I'm OK with this, given the proviso that a "small enough" volume is
chosen.


A 3m cubed volume some half light year from the
centre.

It's not quite rigorous if you want to nitpick
but I can make it so with a little more drawing
and it should be good enough for our purposes.
Please say if you spot that deliberate 'error,
or if not I will next time.


Now consider the similarity between "integration over all time" for
infall, and "the light emitted *at* the event horizon never makes it out".


It is my intention to move on to applying the
test described above to the spacetime diagram
for a black hole but first we need to do a bit
of SR to rotate axes. I'll get your comments on
tidal bits first and should find time to write
the next bit later.

In the meantime, think of this. I believe you are
in Arizona while I am in Sussex. If I draw a line
from me to you and project it some tens of billions
of light years, way off in the distance there is
an alien for whom you are moving slightly less than
c due to cosmological expansion while I am moving
slightly faster than c. Does that mean you and I
are in different universes? That is how two people
in my 3m radius lab would view the 'observer at
infinity' and his claim that a point half way
between them was "falling at c".

For bonus points [ ;-) ], you could consider the
effect of gravitational redshift remembering that
mirror C is at the top of the lab and mirror B at
the bottom (think Pound-Rebka) in three situations:

a) The lab is sitting on the surface of the
Earth and the lower mirror is level with
the surface of the Earth.


Parallel. Not as exciting as "falling at c"...


Light going from source to upper mirror will
be red shifted as in Pound-Rebka but after
reflection it is blue shifted by an equal
amount so a frequency change is not detected.
I think there would be a very slight Shapiro
delay hence the vertical height might not be
quite the same as the horizontal width but
I'm not sure if that too would cancel out.
The next question may shed some light on this.
The acceleration of gravity varies between
lower and upper as r^-2 from the centre of the
Earth but this is not evident as the profile
remains constant throughout the duration of
the experiment.

b) The lab is on a ship in deep space which
is undergoing constant acceleration as
measured by an accelerometer on the ship.

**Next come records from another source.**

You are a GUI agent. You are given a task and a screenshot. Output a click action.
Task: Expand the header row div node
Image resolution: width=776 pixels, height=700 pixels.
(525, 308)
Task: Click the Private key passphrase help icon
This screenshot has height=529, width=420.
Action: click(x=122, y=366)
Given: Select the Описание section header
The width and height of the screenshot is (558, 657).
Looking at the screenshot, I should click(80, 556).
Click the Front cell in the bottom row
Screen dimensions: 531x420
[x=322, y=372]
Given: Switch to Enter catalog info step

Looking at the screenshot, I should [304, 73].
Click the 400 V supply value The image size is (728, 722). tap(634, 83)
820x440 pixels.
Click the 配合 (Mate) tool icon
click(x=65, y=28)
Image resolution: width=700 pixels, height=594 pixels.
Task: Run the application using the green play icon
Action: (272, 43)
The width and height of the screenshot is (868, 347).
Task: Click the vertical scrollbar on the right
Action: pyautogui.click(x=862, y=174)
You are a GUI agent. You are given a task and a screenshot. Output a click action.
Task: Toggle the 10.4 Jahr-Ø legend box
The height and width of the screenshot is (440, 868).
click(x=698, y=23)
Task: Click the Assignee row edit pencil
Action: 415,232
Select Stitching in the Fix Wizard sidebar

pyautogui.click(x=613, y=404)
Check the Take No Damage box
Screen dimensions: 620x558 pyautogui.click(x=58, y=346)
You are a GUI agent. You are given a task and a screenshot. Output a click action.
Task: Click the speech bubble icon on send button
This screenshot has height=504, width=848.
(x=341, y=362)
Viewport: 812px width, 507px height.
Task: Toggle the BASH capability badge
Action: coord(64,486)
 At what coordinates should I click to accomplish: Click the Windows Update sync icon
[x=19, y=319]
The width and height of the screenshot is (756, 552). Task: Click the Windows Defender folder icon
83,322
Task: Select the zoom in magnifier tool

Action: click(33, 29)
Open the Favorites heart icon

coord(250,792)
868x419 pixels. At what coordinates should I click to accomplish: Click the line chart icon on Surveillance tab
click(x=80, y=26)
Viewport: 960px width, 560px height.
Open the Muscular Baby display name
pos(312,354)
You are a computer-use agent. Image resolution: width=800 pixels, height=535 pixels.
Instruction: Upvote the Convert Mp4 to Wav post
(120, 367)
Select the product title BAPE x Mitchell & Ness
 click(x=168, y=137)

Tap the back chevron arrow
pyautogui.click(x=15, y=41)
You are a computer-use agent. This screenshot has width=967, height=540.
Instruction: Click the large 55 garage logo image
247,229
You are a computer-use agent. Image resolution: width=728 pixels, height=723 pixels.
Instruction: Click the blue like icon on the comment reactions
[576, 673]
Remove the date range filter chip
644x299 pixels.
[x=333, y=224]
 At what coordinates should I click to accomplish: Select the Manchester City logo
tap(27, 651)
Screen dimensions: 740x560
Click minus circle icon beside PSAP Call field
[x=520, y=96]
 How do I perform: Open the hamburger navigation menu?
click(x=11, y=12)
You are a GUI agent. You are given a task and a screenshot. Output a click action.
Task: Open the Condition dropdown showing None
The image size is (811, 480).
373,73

Parallel. Not as exciting as "falling at c"...


A comparison between vertical and horizontal
measurements might be thought of as the MMX
since the speed of the lab in any inertial
frame is not the same when the light return
as when it was emitted. However there are no
inertial frames in GR so would there be
measurable length contraction vertically? If
so could the observer attribute it to Shapiro
delay? BTW these aren't rhetorical questions,
I don't know the answers myself yet but I
intend to find out if I can.

Both the above could of course measure the
acceleration (of gravity or the ship) with a
something as simple as a mass on a spring.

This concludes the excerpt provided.